Written by: Keith Tully
Reviewed: Monday 22nd January, 2018
The recently introduced ban on surcharges associated with credit card or debit card payments could see a growing number of SMEs switching to cash only policies in the coming weeks.
The ban came into effect in mid-January in response to an EU directive on the matter and means that businesses can no longer issue their customers with extra charges to cover the cost of processing a card payment.
However, some businesses could be looking to find ways in which they might avoid having to meet the cost of processing card payments themselves.

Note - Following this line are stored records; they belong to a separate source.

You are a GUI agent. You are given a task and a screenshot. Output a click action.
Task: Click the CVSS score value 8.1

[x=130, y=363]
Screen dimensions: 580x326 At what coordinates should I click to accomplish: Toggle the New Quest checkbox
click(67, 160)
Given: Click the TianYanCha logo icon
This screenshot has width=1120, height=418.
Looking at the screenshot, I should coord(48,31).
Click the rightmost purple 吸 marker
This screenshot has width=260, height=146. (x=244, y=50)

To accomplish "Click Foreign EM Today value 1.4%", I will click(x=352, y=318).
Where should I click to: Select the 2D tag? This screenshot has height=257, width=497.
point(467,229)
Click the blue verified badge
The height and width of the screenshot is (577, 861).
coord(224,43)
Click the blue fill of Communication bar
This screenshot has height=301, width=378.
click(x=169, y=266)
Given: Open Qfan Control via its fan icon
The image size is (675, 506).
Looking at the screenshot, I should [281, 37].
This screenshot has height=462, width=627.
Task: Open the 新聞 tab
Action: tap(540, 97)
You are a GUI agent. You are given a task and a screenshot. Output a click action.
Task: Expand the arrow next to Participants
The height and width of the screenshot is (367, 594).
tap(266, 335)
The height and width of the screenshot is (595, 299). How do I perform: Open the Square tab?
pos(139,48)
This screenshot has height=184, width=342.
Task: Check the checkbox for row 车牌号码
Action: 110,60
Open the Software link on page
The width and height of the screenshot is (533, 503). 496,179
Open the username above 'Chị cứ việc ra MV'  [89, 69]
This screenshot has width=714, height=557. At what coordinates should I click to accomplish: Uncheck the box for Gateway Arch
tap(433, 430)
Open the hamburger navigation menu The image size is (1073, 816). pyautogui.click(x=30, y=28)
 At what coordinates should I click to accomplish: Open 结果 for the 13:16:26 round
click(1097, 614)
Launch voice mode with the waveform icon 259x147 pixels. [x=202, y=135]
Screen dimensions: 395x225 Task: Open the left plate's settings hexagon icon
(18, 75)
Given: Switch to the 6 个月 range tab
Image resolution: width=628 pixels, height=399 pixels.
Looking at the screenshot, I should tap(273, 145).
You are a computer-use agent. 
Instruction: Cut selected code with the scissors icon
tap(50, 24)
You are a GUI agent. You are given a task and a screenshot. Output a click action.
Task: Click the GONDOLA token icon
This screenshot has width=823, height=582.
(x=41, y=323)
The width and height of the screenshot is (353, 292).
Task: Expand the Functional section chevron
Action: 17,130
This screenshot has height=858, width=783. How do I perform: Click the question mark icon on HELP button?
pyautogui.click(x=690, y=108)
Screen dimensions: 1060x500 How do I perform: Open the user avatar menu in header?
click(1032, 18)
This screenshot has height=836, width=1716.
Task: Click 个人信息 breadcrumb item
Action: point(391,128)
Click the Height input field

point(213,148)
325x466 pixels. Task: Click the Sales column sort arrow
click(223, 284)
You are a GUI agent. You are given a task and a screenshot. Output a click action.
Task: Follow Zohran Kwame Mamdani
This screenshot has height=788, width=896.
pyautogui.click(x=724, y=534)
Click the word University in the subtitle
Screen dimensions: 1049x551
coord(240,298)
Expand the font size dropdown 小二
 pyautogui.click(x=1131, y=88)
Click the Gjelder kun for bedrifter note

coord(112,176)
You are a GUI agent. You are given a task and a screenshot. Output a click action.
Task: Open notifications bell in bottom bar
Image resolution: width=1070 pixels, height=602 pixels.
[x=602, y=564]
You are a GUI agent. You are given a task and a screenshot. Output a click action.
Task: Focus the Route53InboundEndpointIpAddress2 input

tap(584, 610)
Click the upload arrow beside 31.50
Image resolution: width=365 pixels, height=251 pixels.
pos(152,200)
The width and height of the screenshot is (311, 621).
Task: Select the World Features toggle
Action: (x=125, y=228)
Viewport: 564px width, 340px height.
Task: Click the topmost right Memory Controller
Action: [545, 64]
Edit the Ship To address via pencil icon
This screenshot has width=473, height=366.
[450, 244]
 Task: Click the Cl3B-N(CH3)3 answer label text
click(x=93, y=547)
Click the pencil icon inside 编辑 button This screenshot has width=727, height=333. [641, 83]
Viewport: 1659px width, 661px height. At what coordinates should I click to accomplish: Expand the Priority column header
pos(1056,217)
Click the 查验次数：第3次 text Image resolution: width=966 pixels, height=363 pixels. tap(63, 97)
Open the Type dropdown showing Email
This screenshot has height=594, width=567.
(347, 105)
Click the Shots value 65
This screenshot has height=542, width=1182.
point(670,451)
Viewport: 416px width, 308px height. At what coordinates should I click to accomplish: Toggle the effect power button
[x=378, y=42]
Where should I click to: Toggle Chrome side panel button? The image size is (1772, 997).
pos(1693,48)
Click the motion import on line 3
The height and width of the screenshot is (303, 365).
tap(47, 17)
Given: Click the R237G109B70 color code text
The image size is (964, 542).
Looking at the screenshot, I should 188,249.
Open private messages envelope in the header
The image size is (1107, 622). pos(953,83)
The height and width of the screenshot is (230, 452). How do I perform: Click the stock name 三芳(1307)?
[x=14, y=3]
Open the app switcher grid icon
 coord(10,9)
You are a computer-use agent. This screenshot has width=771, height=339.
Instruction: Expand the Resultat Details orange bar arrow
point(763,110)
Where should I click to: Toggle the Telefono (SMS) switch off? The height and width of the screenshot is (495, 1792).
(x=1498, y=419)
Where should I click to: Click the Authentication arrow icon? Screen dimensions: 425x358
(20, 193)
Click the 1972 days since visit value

The apparent aim of banning card payment surcharges, both in stores and online, was to bring benefits to shoppers and consumers but it could be that some will soon find themselves unable to make card payments in as many stores or situations as has previously been the case.
There are also concerns in some quarters that the costs associated with processing card payments will gradually be incorporated into the prices of goods and services being sold by SMEs around the country.
It is already common to see small businesses insisting on £5 or £10 minimum limits on card payments and that practice could become considerably more widespread in the coming months.
In recent weeks, the Association of Convenience Stores (ACS) has been urging its members to get their policies in line with the new laws on card payment surcharges, which came into effect on January 13th.
According to the ACS, around 13 per cent of its members across the UK had been adding surcharges to their customers’ card payments, while an estimated 33 per cent have minimum spend limits on card payments and around 8 per cent already do not accept card payments at all.
The ACS’ chief executive James Lowman has said that the EU’s Payment Services Directive (PSD2), which led to the recent rule changes in the UK, were “introduced mainly to stop excessive card payment charges by online retailers and service providers”.
However, Mr Lowman noted that the rule change will certainly impact most of his organisation’s members along with many other small and medium-sized businesses throughout the country.